Al-Falah University hired doctors linked to Red Fort blast without police checks, alleges ED
The agency has claimed the university authorities misrepresented educational accreditation to ‘deceive’ students and generate illicit funds of Rs 493.24 crore.
The Enforcement Directorate has alleged that Faridabad-based Al-Falah University had appointed three doctors identified as suspects in the November 10 blast near Delhi’s Red Fort without police verification, reported PTI on Saturday.
Two of the doctors – Muzammil Ganaie and Shaheen Saeed – were arrested by the National Investigation Agency, while the third – Umar Nabi – is alleged to have been driving the car that exploded and killed 15 people.

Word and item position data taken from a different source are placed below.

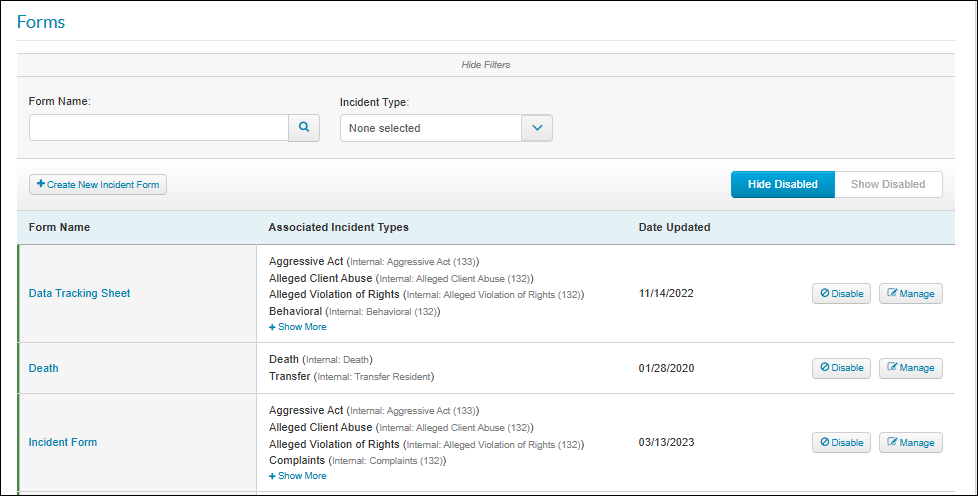This screenshot has width=978, height=496.
Task: Switch to Show Disabled
Action: point(888,184)
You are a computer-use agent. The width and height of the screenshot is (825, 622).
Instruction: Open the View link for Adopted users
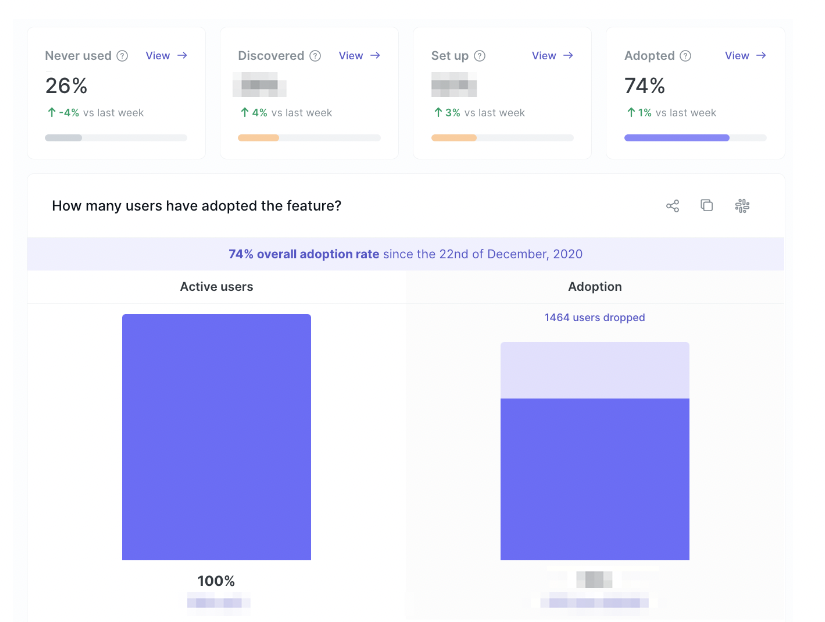745,56
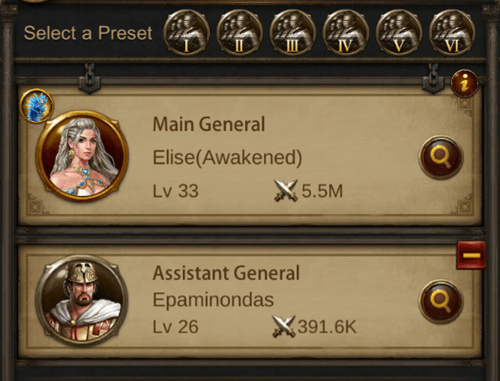This screenshot has height=381, width=500.
Task: Switch to preset IV
Action: pos(346,32)
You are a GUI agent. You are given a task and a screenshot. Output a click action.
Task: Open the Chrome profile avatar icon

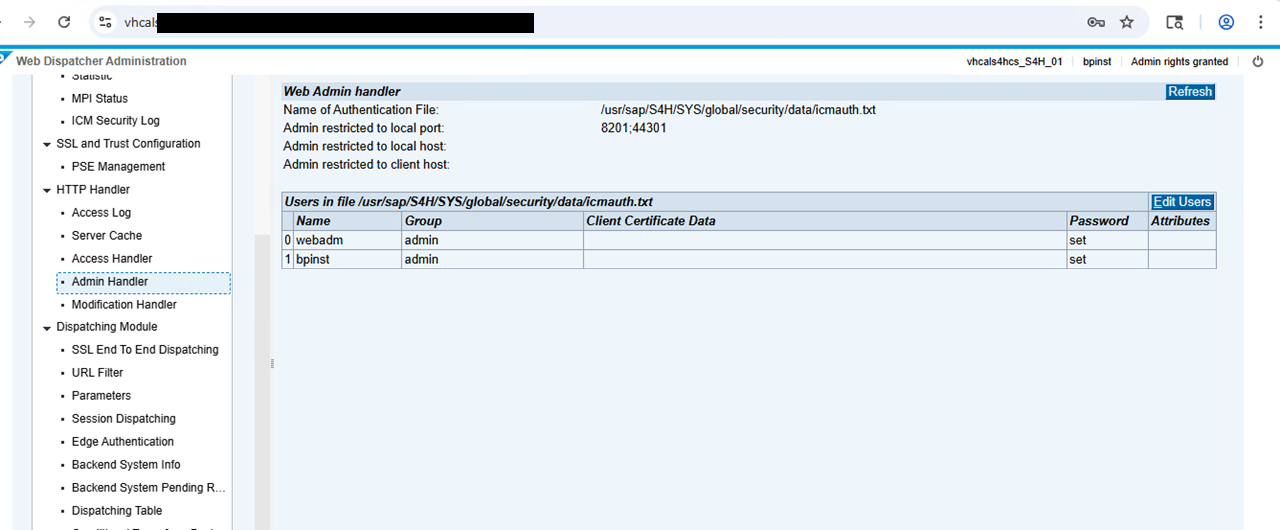pos(1226,22)
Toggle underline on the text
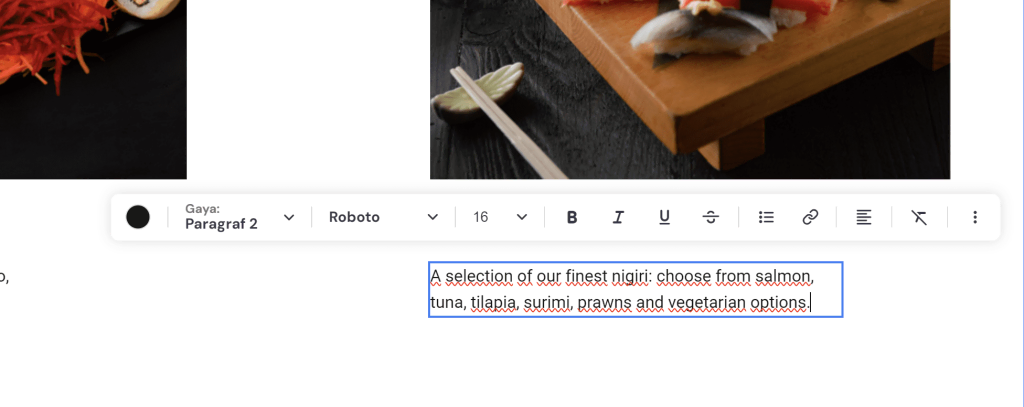 click(x=664, y=217)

On Friday, the ED said it has filed a chargesheet before a Delhi court against the university’s Chairperson Jawad Ahmed Siddiqui and the Al-Falah Charitable Trust, which controls the group’s educational institutions, in a money laundering case.
The court is yet to take cognisance of the ED chargesheet, PTI reported.
The Al-Falah group has been under scrutiny in an investigation linked to the November 10 blast.
Siddiqui was arrested on November 18 and is in judicial custody.
The central agency also provisionally attached assets worth about Rs 140 crore belonging to Al-Falah University, which is owned by the Al-Falah group.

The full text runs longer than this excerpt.